#### Provided information ####
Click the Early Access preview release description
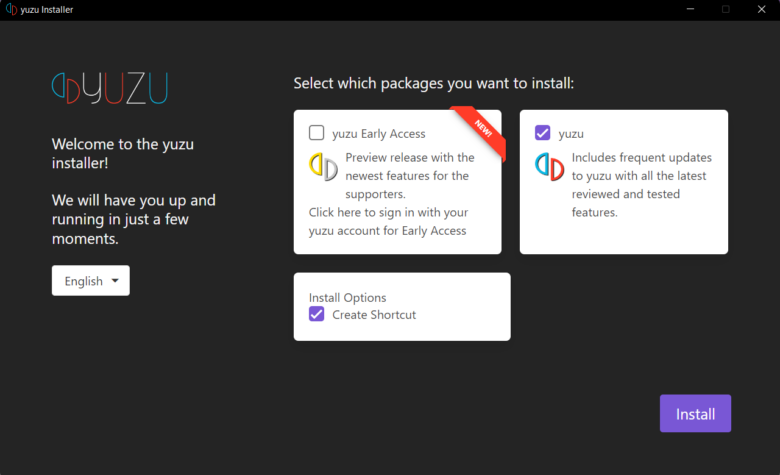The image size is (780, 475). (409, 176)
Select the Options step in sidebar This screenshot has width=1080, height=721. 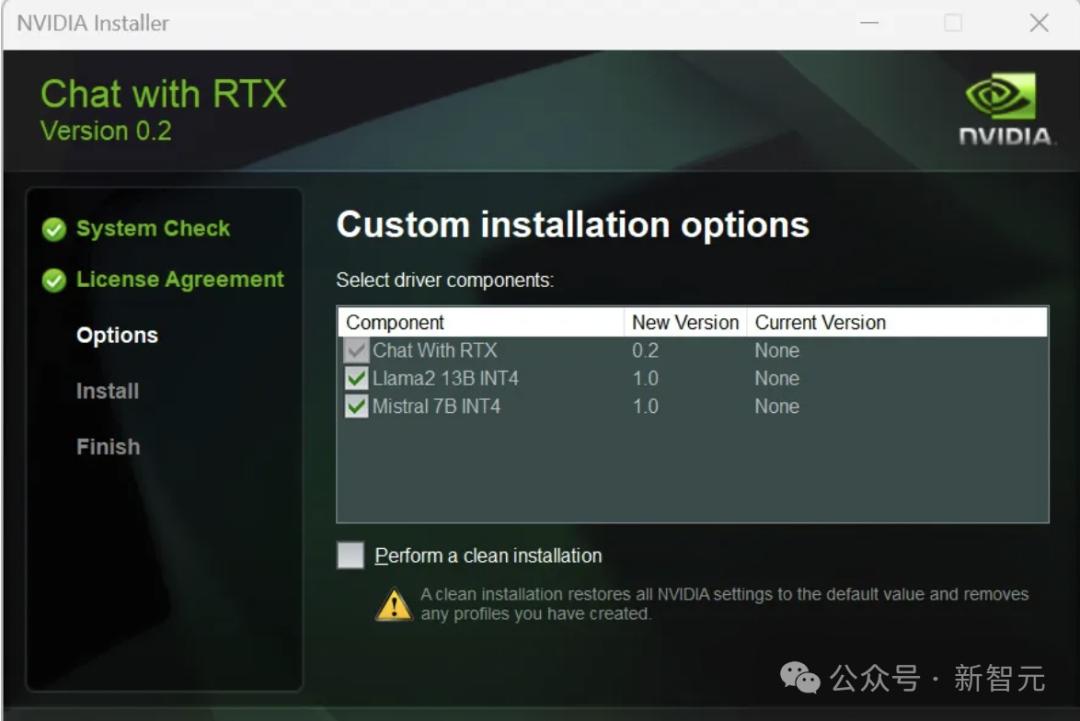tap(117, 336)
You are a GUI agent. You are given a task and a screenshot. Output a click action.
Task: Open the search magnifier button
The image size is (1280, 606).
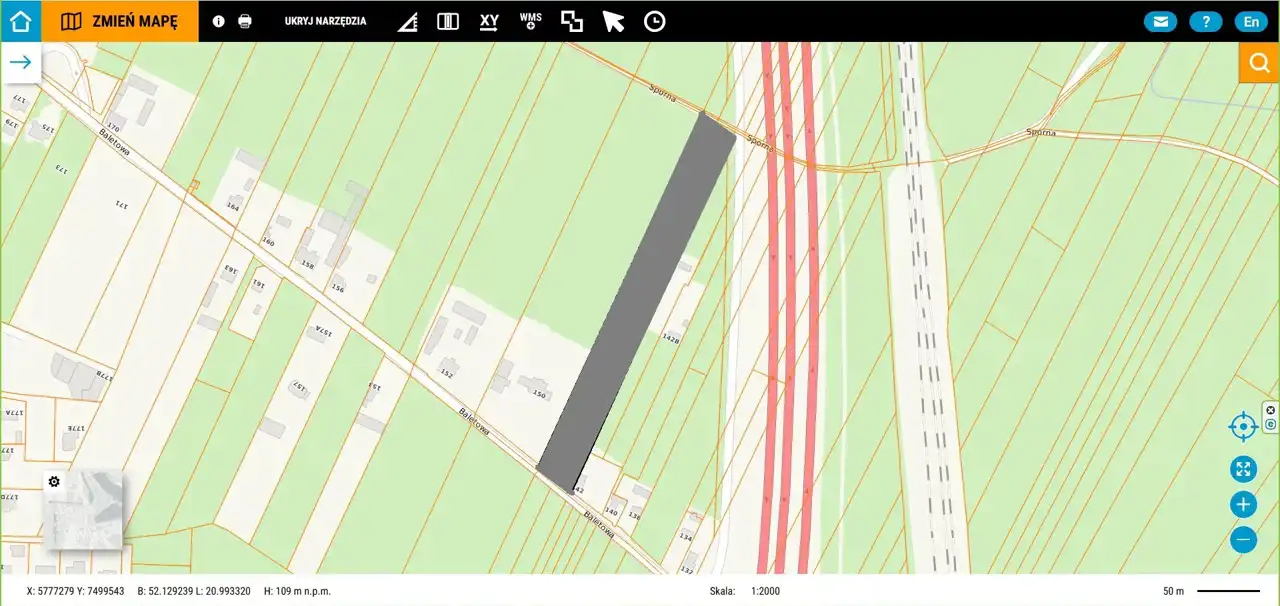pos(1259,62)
####
#### Provided information ####
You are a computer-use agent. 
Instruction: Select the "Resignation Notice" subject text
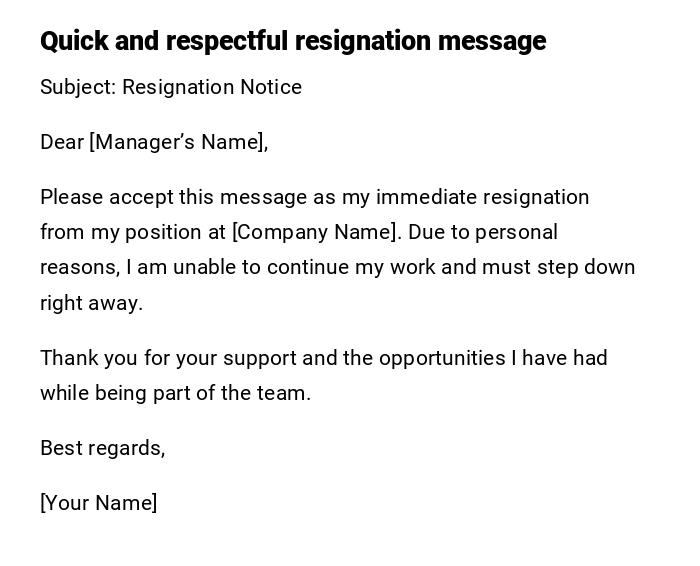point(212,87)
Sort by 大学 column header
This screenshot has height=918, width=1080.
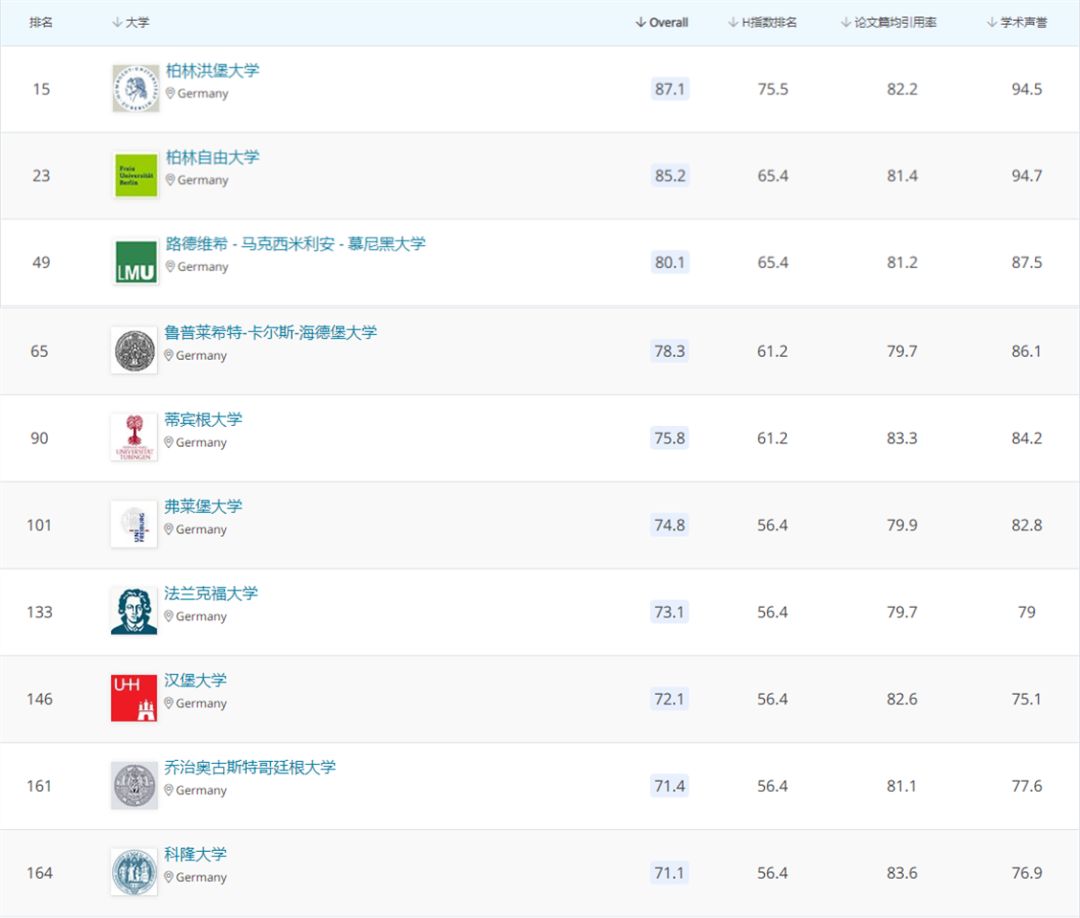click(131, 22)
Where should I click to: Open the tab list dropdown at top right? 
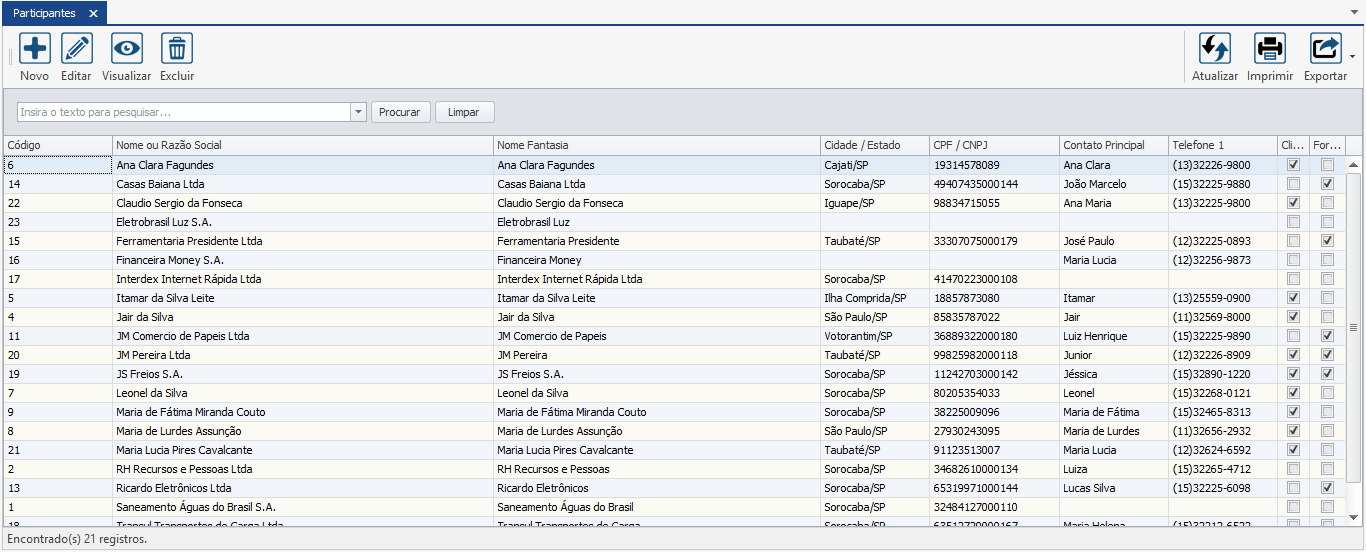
####
→ **The problem**: Only a number should be returned: how many lines in the material contain "Open"?

→ **Exercise answer**: 2